__Source material__:
☆ ☆ ☆ ☆ ☆
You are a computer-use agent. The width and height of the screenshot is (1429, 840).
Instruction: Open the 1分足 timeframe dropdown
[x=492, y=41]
☆ ☆ ☆ ☆ ☆
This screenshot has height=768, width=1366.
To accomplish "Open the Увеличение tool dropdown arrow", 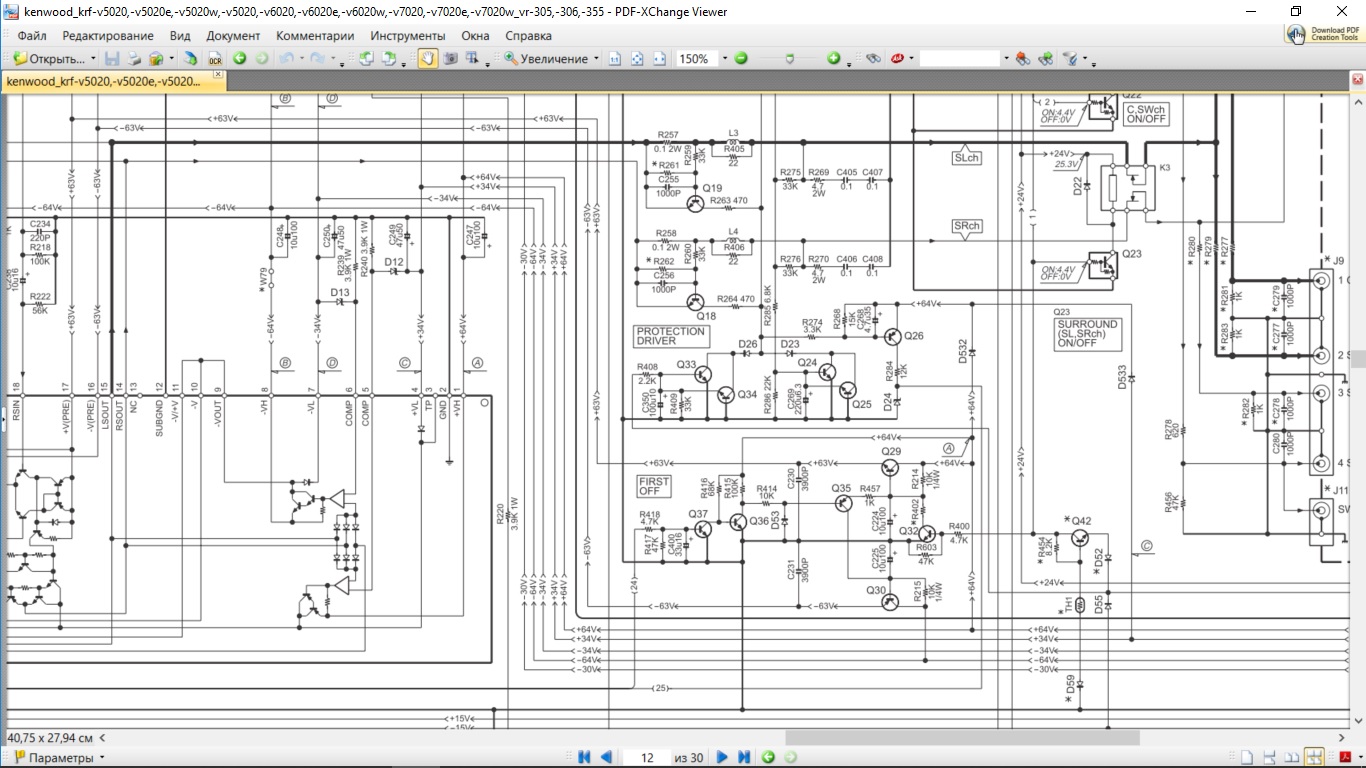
☆ ☆ ☆ ☆ ☆
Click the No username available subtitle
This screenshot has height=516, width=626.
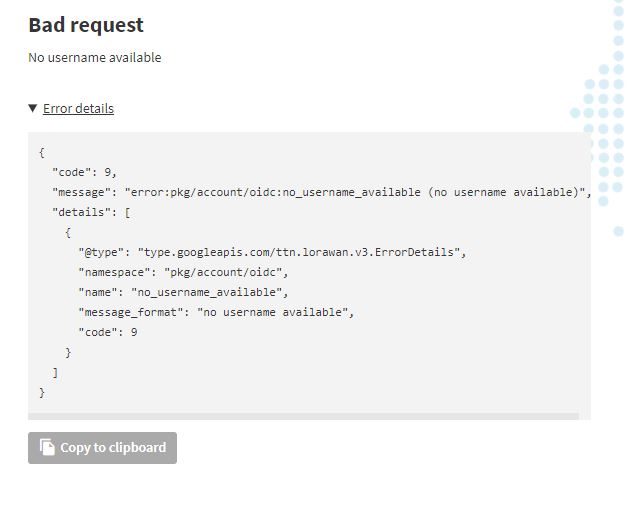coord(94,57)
☆ ☆ ☆ ☆ ☆
__Goal of the exercise__:
Reproduce everything in the material from the line containing "This screenshot has height=768, width=1366." down to the line containing "the Увеличение tool", changing "dropdown arrow" to "expand arrow" and leaving all else as it stands. Omit the pictures from your answer.

__Task result__:
This screenshot has height=768, width=1366.
To accomplish "Open the Увеличение tool expand arrow", 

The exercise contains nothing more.